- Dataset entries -
****

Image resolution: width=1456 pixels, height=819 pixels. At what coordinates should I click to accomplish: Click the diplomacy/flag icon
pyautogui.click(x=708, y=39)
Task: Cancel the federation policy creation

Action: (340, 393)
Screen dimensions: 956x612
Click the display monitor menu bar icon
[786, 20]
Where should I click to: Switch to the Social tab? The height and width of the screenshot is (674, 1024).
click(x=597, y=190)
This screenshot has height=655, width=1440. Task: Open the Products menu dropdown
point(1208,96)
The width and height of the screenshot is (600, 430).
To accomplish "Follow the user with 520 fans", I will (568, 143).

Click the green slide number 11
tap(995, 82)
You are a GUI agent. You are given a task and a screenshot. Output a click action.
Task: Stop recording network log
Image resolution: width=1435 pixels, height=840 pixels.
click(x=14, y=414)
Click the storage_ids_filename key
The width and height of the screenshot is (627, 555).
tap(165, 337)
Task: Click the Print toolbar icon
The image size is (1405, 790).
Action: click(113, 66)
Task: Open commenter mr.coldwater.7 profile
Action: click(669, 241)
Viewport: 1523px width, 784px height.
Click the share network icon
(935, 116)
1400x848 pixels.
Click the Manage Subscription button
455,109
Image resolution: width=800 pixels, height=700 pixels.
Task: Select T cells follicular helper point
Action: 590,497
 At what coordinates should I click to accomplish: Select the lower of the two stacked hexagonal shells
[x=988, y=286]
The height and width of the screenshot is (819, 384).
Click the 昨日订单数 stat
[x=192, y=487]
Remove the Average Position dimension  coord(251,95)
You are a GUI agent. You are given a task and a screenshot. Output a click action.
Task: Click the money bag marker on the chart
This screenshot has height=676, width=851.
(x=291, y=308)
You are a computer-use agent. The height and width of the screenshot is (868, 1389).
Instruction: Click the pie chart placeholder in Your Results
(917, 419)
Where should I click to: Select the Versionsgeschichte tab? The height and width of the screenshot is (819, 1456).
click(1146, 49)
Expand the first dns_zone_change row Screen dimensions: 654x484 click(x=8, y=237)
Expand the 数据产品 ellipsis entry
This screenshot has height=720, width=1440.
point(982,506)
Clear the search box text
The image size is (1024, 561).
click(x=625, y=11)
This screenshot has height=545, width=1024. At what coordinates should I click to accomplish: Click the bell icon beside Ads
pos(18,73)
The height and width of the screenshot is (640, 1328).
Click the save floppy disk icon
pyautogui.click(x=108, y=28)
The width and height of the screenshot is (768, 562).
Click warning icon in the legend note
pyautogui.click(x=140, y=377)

****

- TASK DESCRIPTION -
An exact reproduction of all the records is required.

- TASK RESPONSE -
Image resolution: width=1456 pixels, height=819 pixels. At what coordinates should I click to accomplish: Click the diplomacy/flag icon
pyautogui.click(x=708, y=39)
Task: Cancel the federation policy creation

Action: (340, 393)
Screen dimensions: 956x612
Click the display monitor menu bar icon
[786, 20]
Where should I click to: Switch to the Social tab? The height and width of the screenshot is (674, 1024).
click(x=597, y=190)
This screenshot has height=655, width=1440. Task: Open the Products menu dropdown
point(1208,96)
The width and height of the screenshot is (600, 430).
To accomplish "Follow the user with 520 fans", I will (568, 143).

Click the green slide number 11
tap(995, 82)
You are a GUI agent. You are given a task and a screenshot. Output a click action.
Task: Stop recording network log
Image resolution: width=1435 pixels, height=840 pixels.
click(x=14, y=414)
Click the storage_ids_filename key
The width and height of the screenshot is (627, 555).
tap(165, 337)
Task: Click the Print toolbar icon
The image size is (1405, 790).
Action: click(113, 66)
Task: Open commenter mr.coldwater.7 profile
Action: click(669, 241)
Viewport: 1523px width, 784px height.
Click the share network icon
(935, 116)
1400x848 pixels.
Click the Manage Subscription button
455,109
Image resolution: width=800 pixels, height=700 pixels.
Task: Select T cells follicular helper point
Action: 590,497
 At what coordinates should I click to accomplish: Select the lower of the two stacked hexagonal shells
[x=988, y=286]
The height and width of the screenshot is (819, 384).
Click the 昨日订单数 stat
[x=192, y=487]
Remove the Average Position dimension  coord(251,95)
You are a GUI agent. You are given a task and a screenshot. Output a click action.
Task: Click the money bag marker on the chart
This screenshot has height=676, width=851.
(x=291, y=308)
You are a computer-use agent. The height and width of the screenshot is (868, 1389).
Instruction: Click the pie chart placeholder in Your Results
(917, 419)
Where should I click to: Select the Versionsgeschichte tab? The height and width of the screenshot is (819, 1456).
click(1146, 49)
Expand the first dns_zone_change row Screen dimensions: 654x484 click(x=8, y=237)
Expand the 数据产品 ellipsis entry
This screenshot has height=720, width=1440.
point(982,506)
Clear the search box text
The image size is (1024, 561).
click(x=625, y=11)
This screenshot has height=545, width=1024. At what coordinates should I click to accomplish: Click the bell icon beside Ads
pos(18,73)
The height and width of the screenshot is (640, 1328).
Click the save floppy disk icon
pyautogui.click(x=108, y=28)
The width and height of the screenshot is (768, 562).
Click warning icon in the legend note
pyautogui.click(x=140, y=377)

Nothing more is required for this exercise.